Select every line below containing the word "This".

[Data section]

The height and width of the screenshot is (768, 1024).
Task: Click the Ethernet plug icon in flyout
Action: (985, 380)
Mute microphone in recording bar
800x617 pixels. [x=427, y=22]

[/Data section]
[Data section]

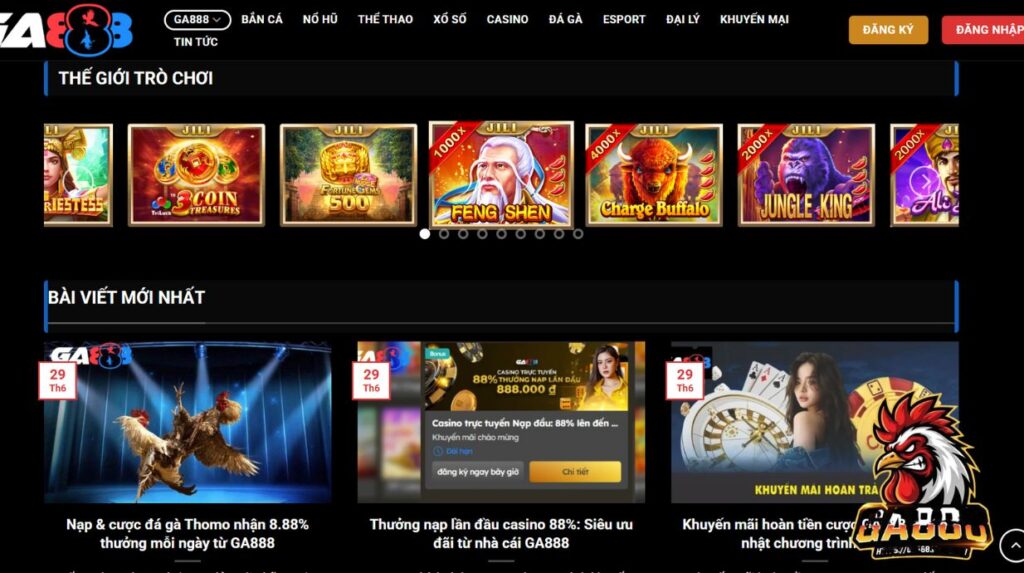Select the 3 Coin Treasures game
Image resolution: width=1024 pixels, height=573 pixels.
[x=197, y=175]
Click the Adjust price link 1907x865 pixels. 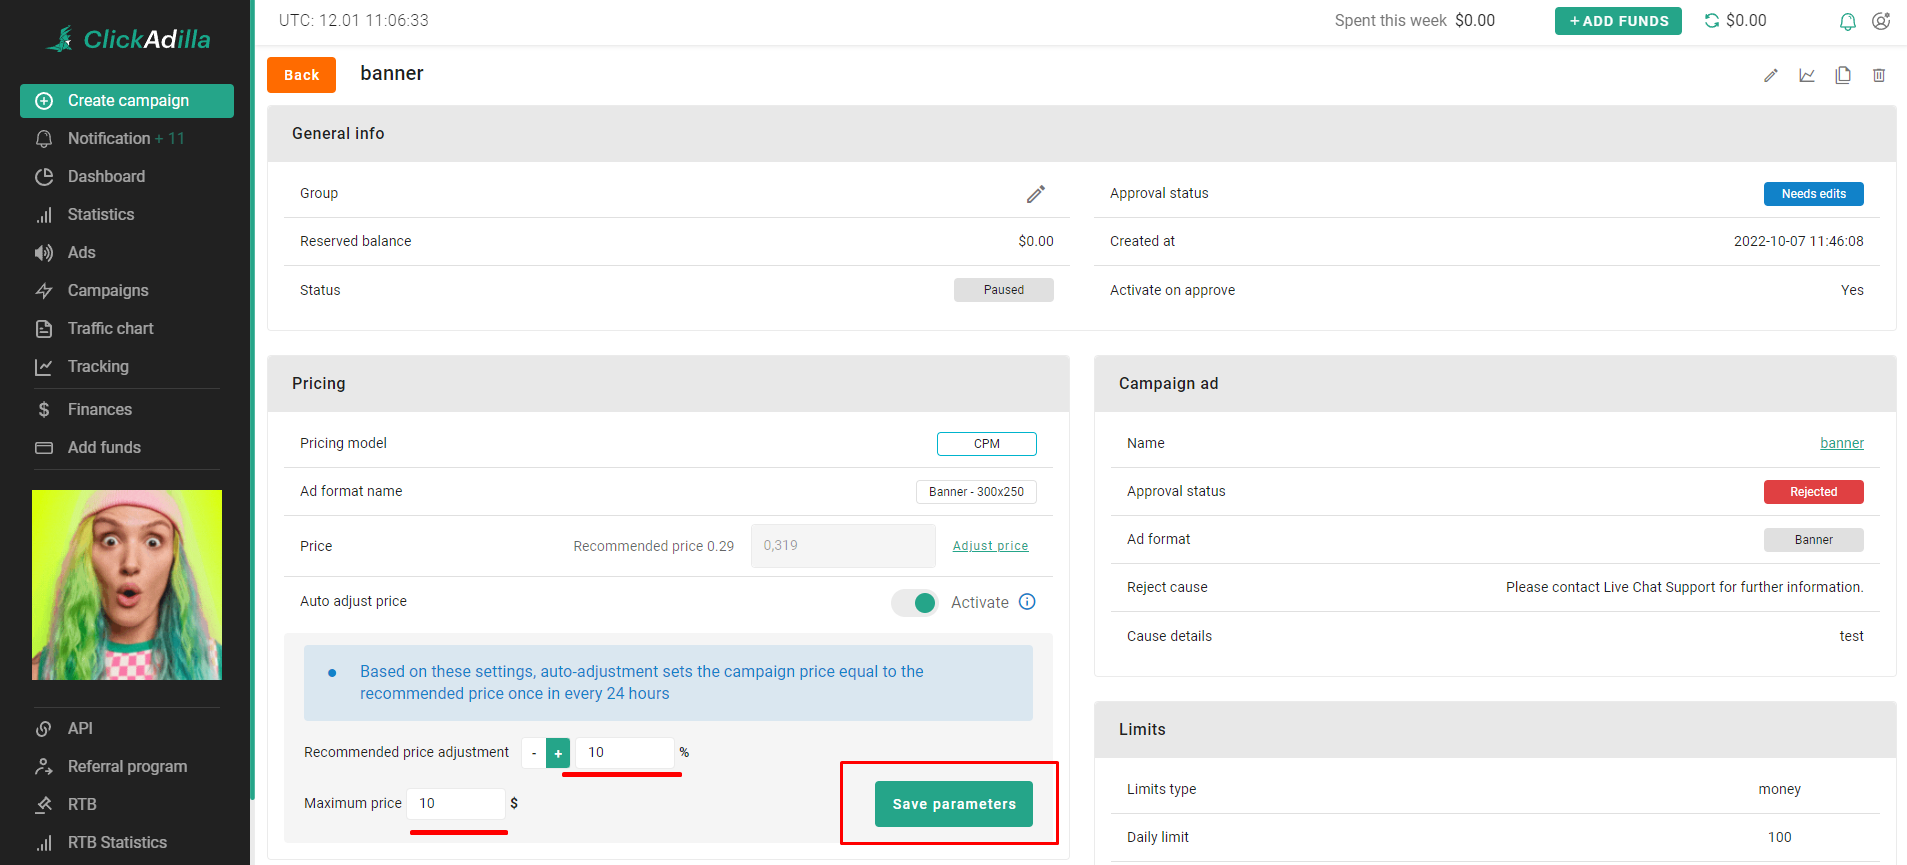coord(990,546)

[/Data section]
[Data section]

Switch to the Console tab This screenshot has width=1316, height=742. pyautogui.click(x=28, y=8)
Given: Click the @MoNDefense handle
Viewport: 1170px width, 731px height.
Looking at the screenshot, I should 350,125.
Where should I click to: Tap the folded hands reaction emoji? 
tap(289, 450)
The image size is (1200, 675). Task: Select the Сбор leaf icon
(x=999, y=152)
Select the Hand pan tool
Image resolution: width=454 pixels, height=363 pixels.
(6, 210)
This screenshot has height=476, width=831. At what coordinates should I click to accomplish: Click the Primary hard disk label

[/Data section]

» **Task solution**
Switch to the Console tab This screenshot has width=1316, height=742. pyautogui.click(x=28, y=8)
This screenshot has height=476, width=831. At what coordinates should I click to accomplish: Click the Primary hard disk label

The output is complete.